Now, that doesn’t mean we’ll convince one another. And when we have a dialogue, and we still don’t agree, then we need to remember that first point, and we need to resist the temptation to despise or sinfully judge one another. But all of us need to be open to hearing.
So, we all need to love rather than despise one another. We all need to lovingly seek to educate the conscience of those we disagree with, while being open to their attempts to educate us. Those two points apply in the same ways to everyone.
But the third principle that John Frame points out that is operating in Paul’s thought in Romans 14, while it applies to everyone, will work itself out in uneven ways.
The last main point behind Paul’s words here is that we should not violate our own conscience or tempt or pressure others to violate their conscience.
Let me say that again: We should not violate our own conscience or tempt or pressure others to violate their conscience.
And the way that plays out is different for the two sides of this ethical disagreement in Romans 14 and First Corinthians 8-10.
Because Paul doesn’t tell each person to do what the other group wants. He doesn’t urge those who think eating food sacrificed to idols is a sin to eat that food anyway when they are with those who think it is fine … but he does call on those who think eating it is fine to refrain from eating it in a way that pressures or tempts those who think it is wrong.
Why the difference?
Because one would lead to a violation of conscience and the other would not.
The picture of what Paul is concerned about that emerges here is of one person, who thinks eating food sacrificed to idols is okay, pressuring or tempting a second person to do the same thing, even though the second person thinks it is wrong. The first person might be inviting the second person over and serving them meat sacrificed to idols and pressuring them – in overt or in subtle ways – to eat the meat, all while they know the second person thinks that to do so would be wrong.
Paul says that one who does what they think is wrong has sinned – even if they are wrong in thinking the thing is wrong. And God’s people are therefore not to pressure their brothers or sisters to do things that their brothers or sisters think would be wrong.
So one who eats meat sacrificed to idols – even though it is not a sin in itself – they should not tempt or pressure those who do think it is a sin to eat. That includes not putting any social pressure on them to do it.
That doesn’t mean that those who think it is okay to eat meat can never eat it. It doesn’t even mean that there might not be situations where it is okay for them to eat it before those who disagree with them. What Paul has in mind are situations that would pressure or tempt others to do what they think is wrong.

·····

PROBLEM DESCRIPTION – Please continue the passage on conscience in Romans 14 from where it stops, keeping its voice and line of argument.

RECORDED INFORMATION –
·····

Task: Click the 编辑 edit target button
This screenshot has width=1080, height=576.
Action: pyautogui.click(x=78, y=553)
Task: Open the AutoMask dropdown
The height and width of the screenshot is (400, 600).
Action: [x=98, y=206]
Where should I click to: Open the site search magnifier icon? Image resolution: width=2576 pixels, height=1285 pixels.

·····

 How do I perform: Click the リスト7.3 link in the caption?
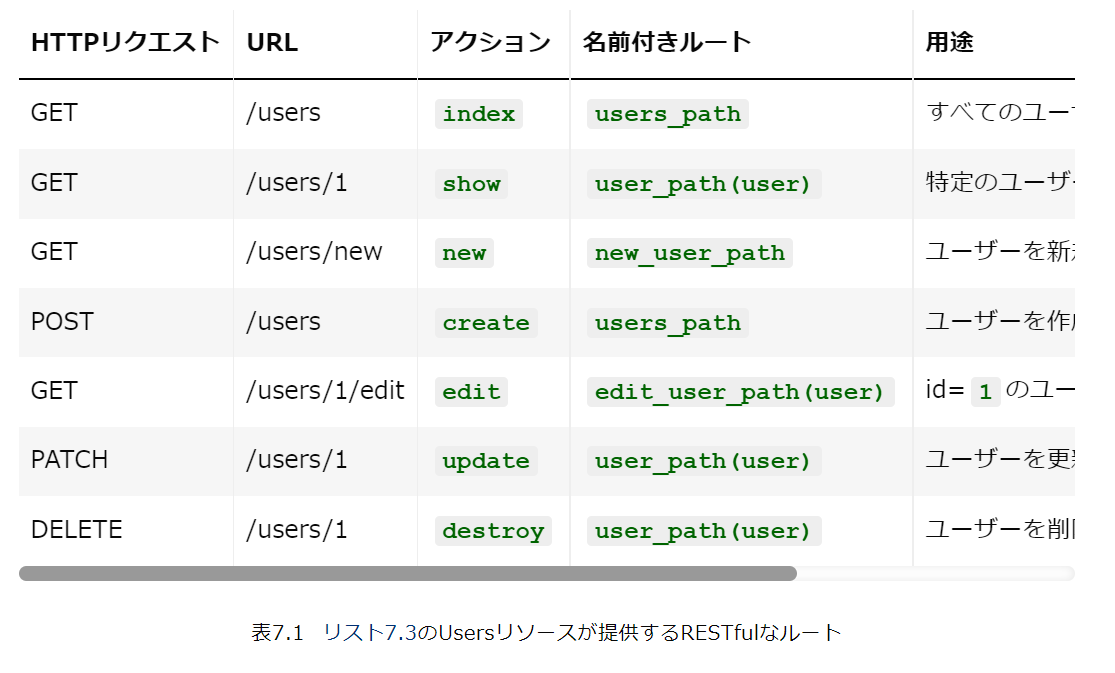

·····

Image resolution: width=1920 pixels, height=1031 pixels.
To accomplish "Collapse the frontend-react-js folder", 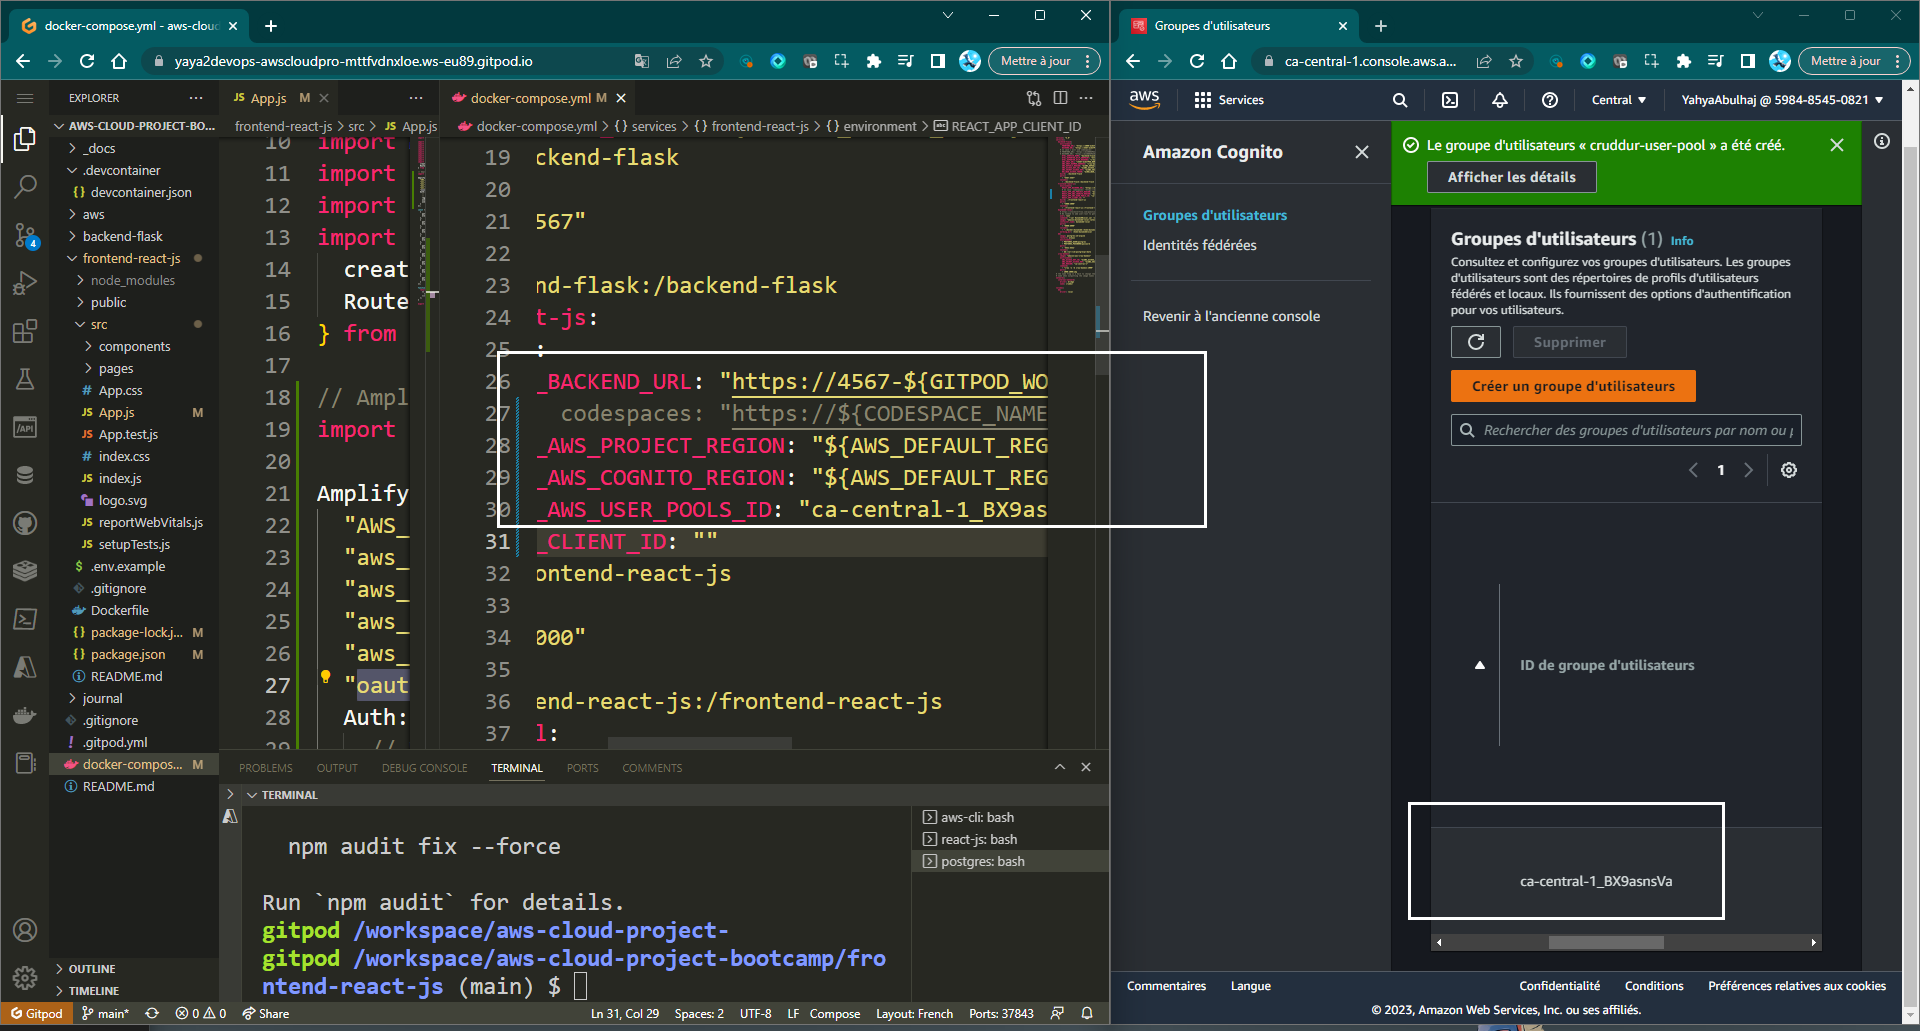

·····

RESPONSE AREA –
We might think of a parallel with a teetotaler who abstains from alcohol on moral grounds. Some are firm in their conviction and will tell you they don’t mind if you have a glass of wine in front of them – they feel no pressure or temptation from that. But others would feel pressure or temptation to have a drink with you. You’d have to handle those situations differently.
But the application is still uneven. The concept, remember, is that we should not violate our own conscience or tempt or pressure others to violate their consciences.
And the application Paul gives here can be done without anyone violating their conscience or being pressured to violate their conscience. But the reverse is not true. The reverse would require some to violate their conscience.
If one person refrains from meat around a weaker brother for the weaker brother’s sake, he doesn’t think he’s sinned. But if the weaker brother eats meat sacrificed to idols for his brother’s sake, he does think he’s sinned.
Paul does not ask them to do that – he actually commands them not to do that, for to do that is to violate their conscience, and thus to sin – even if their conscience is in error.
And I think all of this applies to our own situation as well.
As far as I am aware, wearing a medical mask and keeping socially distanced does not violate anyone’s conscience. I am not aware of any Christians arguing that they must have their nose and mouth uncovered when in worship, or it is a sin. I am not aware of anyone who believes they must stand close to others on a Sunday or it is a sin.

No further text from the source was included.